→ **WORK REQUEST**: An exact transcript of all the records is the expected answer.

→ **TASK DATA**:

◆ ◆ ◆ ◆ ◆

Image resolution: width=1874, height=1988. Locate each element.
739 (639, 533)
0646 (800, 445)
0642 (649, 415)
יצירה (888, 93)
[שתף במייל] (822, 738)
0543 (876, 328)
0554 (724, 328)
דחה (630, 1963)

◆ ◆ ◆ ◆ ◆

→ **SOLUTION**:
Image resolution: width=1874, height=1988. Locate each element.
739 (639, 533)
0646 (800, 445)
0642 (649, 415)
יצירה (888, 93)
[שתף במייל] (822, 738)
0543 (876, 328)
0554 (724, 328)
דחה (630, 1963)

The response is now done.